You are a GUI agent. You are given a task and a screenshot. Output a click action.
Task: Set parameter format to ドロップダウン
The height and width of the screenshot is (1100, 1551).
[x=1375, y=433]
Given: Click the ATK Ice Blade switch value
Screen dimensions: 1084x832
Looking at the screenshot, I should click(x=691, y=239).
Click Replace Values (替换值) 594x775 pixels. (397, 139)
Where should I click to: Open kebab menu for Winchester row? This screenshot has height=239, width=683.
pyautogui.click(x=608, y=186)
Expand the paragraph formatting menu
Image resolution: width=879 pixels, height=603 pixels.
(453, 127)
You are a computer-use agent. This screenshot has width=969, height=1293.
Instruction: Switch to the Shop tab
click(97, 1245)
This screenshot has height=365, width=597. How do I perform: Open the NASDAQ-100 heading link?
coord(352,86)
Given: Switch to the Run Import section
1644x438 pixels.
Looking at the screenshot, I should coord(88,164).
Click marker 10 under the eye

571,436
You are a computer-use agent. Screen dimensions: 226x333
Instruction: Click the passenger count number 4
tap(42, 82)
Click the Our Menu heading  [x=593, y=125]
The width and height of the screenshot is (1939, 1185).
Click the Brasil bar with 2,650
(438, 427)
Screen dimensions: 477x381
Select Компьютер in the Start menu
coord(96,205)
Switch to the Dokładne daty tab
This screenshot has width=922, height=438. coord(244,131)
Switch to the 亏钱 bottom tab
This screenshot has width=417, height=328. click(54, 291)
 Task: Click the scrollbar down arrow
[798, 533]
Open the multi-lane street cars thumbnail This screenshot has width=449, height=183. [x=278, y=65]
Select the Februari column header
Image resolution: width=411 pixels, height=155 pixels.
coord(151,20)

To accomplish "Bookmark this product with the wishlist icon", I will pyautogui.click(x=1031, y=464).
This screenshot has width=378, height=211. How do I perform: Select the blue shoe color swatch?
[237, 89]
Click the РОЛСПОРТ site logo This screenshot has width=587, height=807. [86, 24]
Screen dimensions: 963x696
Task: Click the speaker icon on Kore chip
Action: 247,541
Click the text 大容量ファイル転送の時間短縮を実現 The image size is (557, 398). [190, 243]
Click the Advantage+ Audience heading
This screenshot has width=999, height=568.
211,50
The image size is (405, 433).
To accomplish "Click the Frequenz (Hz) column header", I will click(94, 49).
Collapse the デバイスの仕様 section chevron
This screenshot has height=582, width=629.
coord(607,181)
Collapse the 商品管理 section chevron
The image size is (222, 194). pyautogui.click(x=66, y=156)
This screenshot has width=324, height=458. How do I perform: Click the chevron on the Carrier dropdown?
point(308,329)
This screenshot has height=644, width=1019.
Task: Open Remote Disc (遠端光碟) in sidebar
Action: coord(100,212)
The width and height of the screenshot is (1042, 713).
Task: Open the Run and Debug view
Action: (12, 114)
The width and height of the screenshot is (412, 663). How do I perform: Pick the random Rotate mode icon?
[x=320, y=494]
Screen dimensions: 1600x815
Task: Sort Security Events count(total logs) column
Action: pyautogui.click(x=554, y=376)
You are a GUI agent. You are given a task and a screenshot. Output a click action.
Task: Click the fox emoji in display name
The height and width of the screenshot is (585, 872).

===

## Task statement
When copying the data above, please keep exactly the lines from its first line through the line with "Expand the paragraph formatting menu", both ends included, and drop the rest.

## Result
You are a GUI agent. You are given a task and a screenshot. Output a click action.
Task: Set parameter format to ドロップダウン
The height and width of the screenshot is (1100, 1551).
[x=1375, y=433]
Given: Click the ATK Ice Blade switch value
Screen dimensions: 1084x832
Looking at the screenshot, I should click(x=691, y=239).
Click Replace Values (替换值) 594x775 pixels. (397, 139)
Where should I click to: Open kebab menu for Winchester row? This screenshot has height=239, width=683.
pyautogui.click(x=608, y=186)
Expand the paragraph formatting menu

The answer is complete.